I'm writing double hash table which only takes integer.
unsigned int DoubleHashTable::HashFunction1(unsigned int const data)
{
return (data % GetTableSize());
}
unsigned int DoubleHashTable::HashFunction2(unsigned int const data, unsigned int count)
{
return ((HashFunction1(data) + count * (5 - (data % 5)) % GetTableSize()));
}
and trying to insert data into table with SetData()

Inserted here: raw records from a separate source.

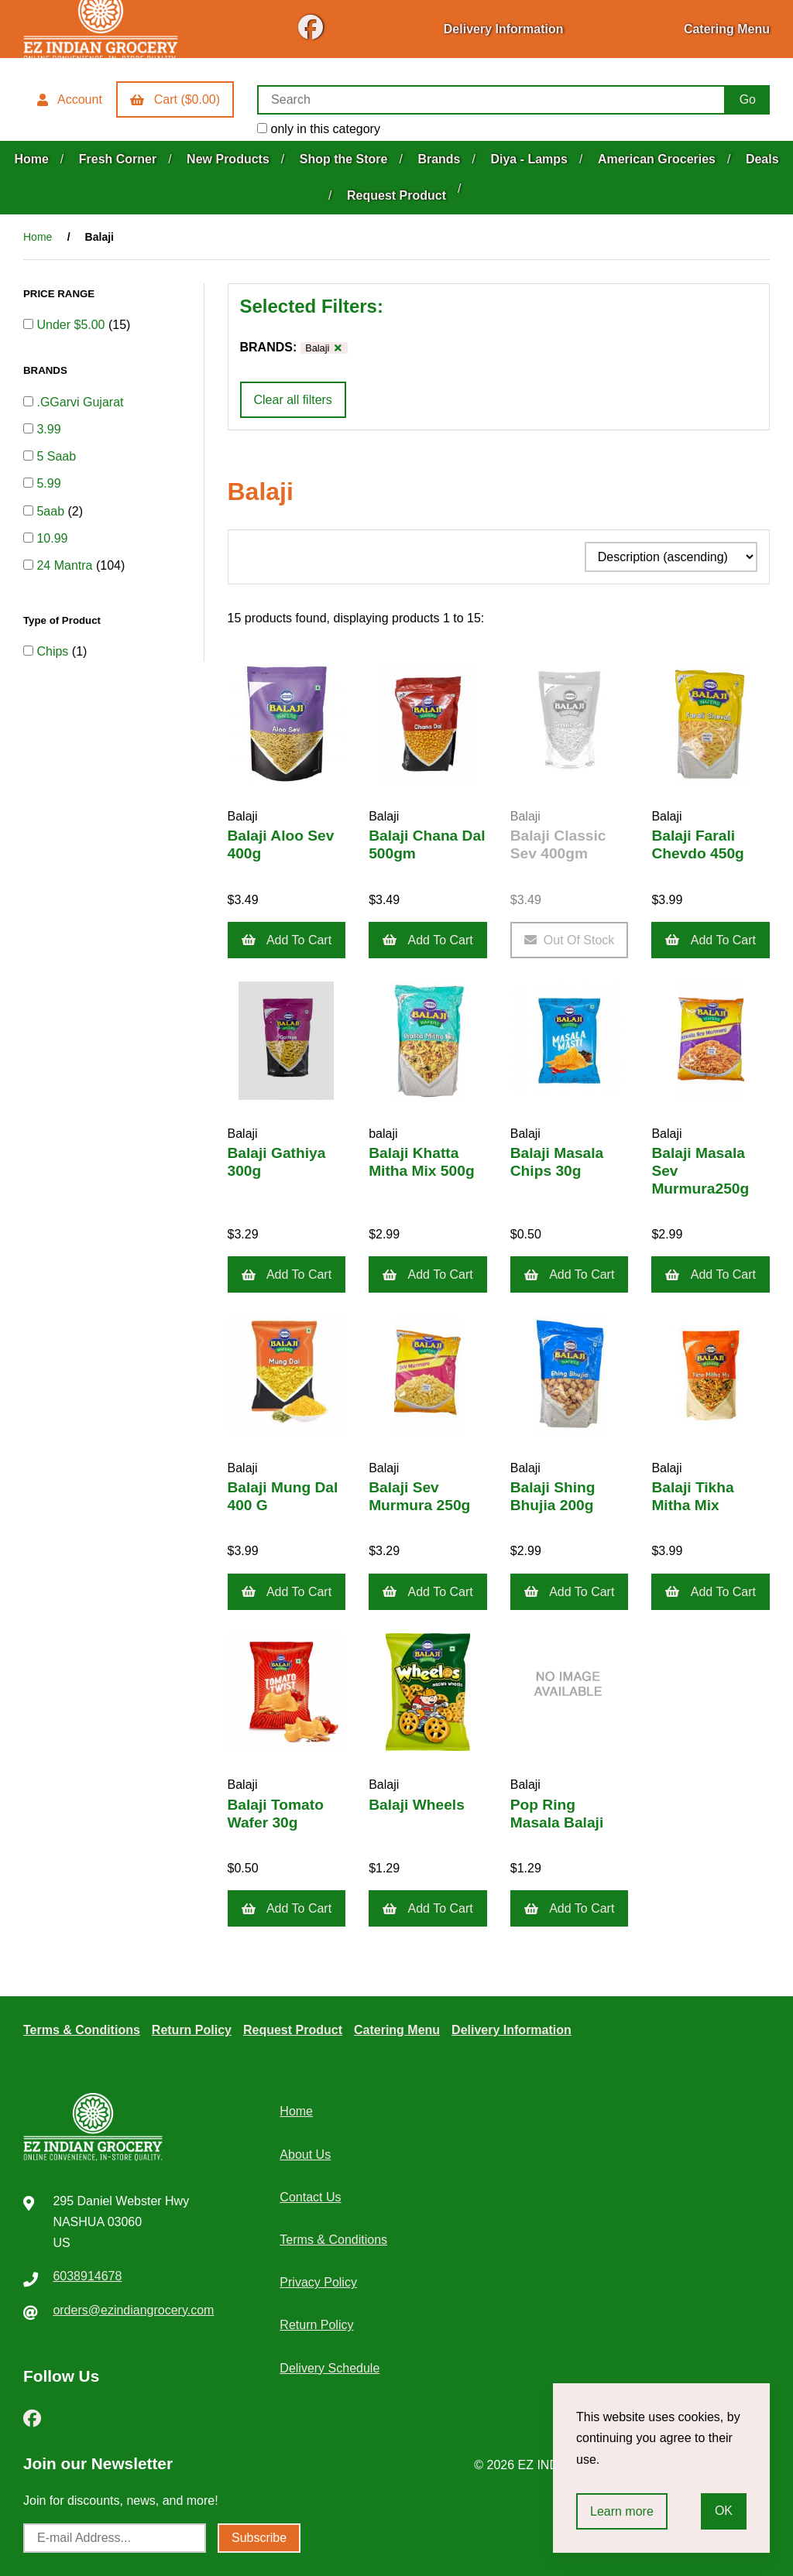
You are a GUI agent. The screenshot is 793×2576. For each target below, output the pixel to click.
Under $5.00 (72, 324)
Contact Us (310, 2197)
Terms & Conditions (81, 2029)
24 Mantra (65, 565)
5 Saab (56, 456)
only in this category (318, 128)
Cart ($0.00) (175, 99)
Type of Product (63, 620)
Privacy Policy (318, 2282)
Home (31, 159)
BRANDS (46, 370)
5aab (51, 511)
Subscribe (259, 2537)
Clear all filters (293, 399)
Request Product (396, 195)
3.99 (48, 429)
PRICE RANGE (60, 294)
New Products (228, 159)
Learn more (622, 2511)
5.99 (48, 483)
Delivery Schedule (329, 2368)
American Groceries (657, 159)
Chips (53, 651)
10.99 (51, 538)
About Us (305, 2154)
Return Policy (192, 2029)
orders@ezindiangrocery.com (133, 2310)
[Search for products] (491, 100)
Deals (762, 159)
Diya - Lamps (529, 159)
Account (69, 99)
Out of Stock (569, 940)
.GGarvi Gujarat (79, 402)
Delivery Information (504, 29)
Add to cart (287, 940)
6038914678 (87, 2276)
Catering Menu (727, 29)
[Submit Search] (748, 100)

void DoubleHashTable::SetData(unsigned int const data)
{
unsigned int probe = HashFunction1(data);
if (m_table[probe].GetStatus())
{
unsigned int count = 1;
while (m_table[probe].GetStatus() && count <= GetTableSize())
{
probe = HashFunction2(data, count);
count++;
}
}
m_table[probe].Insert(data);
}
After put 100 of integer items into table with size of 100, table shows me some of indexes are left as blank. I know, it will takes O(N) which is worst case. My question is, item should be inserted into table with no empty space even it takes worst case of search time, right? I can't find the problem of my functions.
Additional question. There are well-known algorithms for hash and purpose of double hashing is makes less collision as much as possible, H2(T) is backup for H1(T). But, if well-known hashing algorithm (like MD5, SHA and other, I'm not talking about security, just well-known algorithm) is faster and well-distribute, why we need a double hashing?
Thanks!
When testing hash functions, there may be high collisions with certain pathological inputs (=those which break your hash function). These inputs can be discovered by reversing the hash function which can lead to certain attacks (this is a real concern as internet routers have limited space for hash tables). Even with no adversary, the look up time of such a hash table after certain inputs can grow and even become linear in the worst case.
Double hashing is a method of resolving hash collisions to try to solve the problem of linear growth on pathological inputs. Linear probing or open addressing are popular choices. However, the number of inputs must be much lower than the table size in these cases, unless your hash table can grow dynamically.
To answer your second question (now that you have fixed your code on your own), in a nutshell, double hashing is better-suited for small hash tables, and single hashing is better-suited for large hash tables.